P OURQUOI l'euthanasie est-elle devenue aujourd'hui une question sociale aussi médiatisée ? C'est à cette question que la sociologue Anita Hocquard (université Paris-I) a voulu répondre en entreprenant une enquête, en mars 1992, auprès des adhérents de l'Association pour le droit de mourir dans la dignité (AMD)*.
La sociologue explique qu'elle a choisi cette association « parce que c'est là que se concentrent le plus grand nombre de partisans de l'euthanasie volontaire ».
Tout d'abord, il n'y a rien d'étonnant à découvrir que la moyenne d'âge des adhérents, autour de 66 ans, est plus élevée que celle de la population nationale (46,8). Proportionnellement, ce sont les hommes qui prédominent. Vivant le plus souvent seuls, les adhérents (5 000 ont répondu au questionnaire sur 24 255 personnes) sont plus actifs que dans le reste de la population.
Les catégories sociales supérieures ou professions intermédiaires sont beaucoup plus représentées que les agriculteurs et les ouvriers. Confrontés dans leur pratique à l'euthanasie, les professions de santé sont en revanche surreprésentées. « Ce profil sociologique ne ressemble en rien à celui des suicidants, relève la sociologue. En dehors de l'âge et d'une certaine sous-nuptialité, tout, ou presque, sépare nos deux populations », ajoute-t-elle, en précisant que les partisans de l'euthanasie volontaire sont bien insérés dans la société. Sur le plan religieux, on note le taux relativement faible de catholiques, même s'il existe un « noyau dur de pratiquants réguliers », tandis que les protestants se font bien plus nombreux. Les adhérents sont, pour la plupart, attachés aux valeurs politiques du centre-gauche ou de celles des Verts.
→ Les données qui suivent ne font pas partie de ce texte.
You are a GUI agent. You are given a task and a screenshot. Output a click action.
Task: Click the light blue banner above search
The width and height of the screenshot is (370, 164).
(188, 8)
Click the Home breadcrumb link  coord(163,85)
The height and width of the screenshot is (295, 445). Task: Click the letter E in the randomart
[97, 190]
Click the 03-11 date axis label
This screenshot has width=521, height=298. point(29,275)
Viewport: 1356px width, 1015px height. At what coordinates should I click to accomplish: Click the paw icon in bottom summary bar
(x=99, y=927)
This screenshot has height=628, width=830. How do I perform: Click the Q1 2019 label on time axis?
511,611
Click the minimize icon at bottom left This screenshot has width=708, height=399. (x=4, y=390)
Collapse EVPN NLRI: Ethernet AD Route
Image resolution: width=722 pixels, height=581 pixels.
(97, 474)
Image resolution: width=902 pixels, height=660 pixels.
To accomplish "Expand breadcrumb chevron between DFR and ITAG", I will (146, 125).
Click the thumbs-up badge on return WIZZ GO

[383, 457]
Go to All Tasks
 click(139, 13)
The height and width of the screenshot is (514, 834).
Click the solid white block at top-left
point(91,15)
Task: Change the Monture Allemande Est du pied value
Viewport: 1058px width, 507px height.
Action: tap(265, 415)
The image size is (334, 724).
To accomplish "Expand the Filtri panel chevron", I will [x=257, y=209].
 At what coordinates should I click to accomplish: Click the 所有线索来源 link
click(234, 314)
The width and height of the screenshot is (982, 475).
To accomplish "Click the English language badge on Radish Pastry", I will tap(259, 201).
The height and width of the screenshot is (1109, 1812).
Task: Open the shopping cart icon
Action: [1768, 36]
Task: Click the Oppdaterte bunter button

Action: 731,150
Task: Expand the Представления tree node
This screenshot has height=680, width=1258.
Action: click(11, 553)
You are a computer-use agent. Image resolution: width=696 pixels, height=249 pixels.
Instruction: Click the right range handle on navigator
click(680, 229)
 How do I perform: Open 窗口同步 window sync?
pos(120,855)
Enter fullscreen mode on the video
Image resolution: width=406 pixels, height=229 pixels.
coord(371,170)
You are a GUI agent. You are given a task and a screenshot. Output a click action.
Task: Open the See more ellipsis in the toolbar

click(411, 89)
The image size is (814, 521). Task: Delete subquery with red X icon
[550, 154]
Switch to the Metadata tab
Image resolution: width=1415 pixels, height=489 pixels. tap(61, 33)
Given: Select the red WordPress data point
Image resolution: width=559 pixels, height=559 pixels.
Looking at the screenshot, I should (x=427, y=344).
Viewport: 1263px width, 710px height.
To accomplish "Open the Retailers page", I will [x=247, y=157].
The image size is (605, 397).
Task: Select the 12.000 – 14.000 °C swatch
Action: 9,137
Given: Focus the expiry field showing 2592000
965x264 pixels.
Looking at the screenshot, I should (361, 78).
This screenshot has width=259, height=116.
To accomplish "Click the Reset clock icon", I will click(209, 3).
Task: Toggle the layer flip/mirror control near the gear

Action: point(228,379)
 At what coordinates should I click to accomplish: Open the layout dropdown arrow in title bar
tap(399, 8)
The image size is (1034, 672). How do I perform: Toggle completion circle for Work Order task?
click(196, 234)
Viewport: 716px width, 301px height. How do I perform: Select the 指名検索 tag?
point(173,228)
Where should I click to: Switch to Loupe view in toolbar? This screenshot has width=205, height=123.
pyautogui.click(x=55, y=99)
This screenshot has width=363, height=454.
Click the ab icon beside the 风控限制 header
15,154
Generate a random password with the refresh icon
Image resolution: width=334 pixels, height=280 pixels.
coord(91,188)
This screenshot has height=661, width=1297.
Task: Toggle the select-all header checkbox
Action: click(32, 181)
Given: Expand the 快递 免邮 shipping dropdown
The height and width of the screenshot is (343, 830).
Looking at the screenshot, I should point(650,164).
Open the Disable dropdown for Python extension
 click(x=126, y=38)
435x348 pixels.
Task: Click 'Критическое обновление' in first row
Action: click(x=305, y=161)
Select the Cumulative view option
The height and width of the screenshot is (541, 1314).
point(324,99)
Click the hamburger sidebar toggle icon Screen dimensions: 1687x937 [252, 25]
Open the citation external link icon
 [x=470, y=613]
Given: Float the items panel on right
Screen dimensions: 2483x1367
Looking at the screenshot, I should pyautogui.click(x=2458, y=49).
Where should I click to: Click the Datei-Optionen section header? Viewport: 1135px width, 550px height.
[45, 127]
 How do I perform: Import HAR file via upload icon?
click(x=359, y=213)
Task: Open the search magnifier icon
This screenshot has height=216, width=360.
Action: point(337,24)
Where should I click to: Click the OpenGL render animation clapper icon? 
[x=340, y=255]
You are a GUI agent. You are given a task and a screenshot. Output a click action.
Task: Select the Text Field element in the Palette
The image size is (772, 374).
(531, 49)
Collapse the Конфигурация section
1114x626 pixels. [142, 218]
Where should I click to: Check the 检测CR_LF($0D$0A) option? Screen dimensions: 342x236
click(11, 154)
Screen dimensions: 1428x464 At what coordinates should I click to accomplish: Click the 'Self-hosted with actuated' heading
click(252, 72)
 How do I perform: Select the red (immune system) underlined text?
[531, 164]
La crainte de la dégradation
De manière générale, ils estiment que seul l'individu doit juger de la légitimité de la demande, une forte minorité allant jusqu'à revendiquer l'euthanasie comme un droit fondamental de l'homme. Pour beaucoup, l'idéal serait de se tuer soi-même. Mais à défaut, l'immense majorité des répondants fait appel au médecin. Selon la sociologue, l'évocation du recours à l'euthanasie correspond plus à la crainte de la dégradation qu'à celle de souffrir. « Il ne fait pas de doute que nous assistons aujourd'hui à une redéfinition des normes sociales. La figure de l'individu souverain y apparaît dominante, fait-elle remarquer. Si l'euthanasie volontaire est devenue aujourd'hui un projet socialement acceptable, c'est parce qu'elle est congruente avec cette nouvelle figure sociale de l'individu », conclut-elle.
* La lettre de la SFAP (Société française d'accompagnement et de soins palliatifs). Tél : 01.45.75.43.86.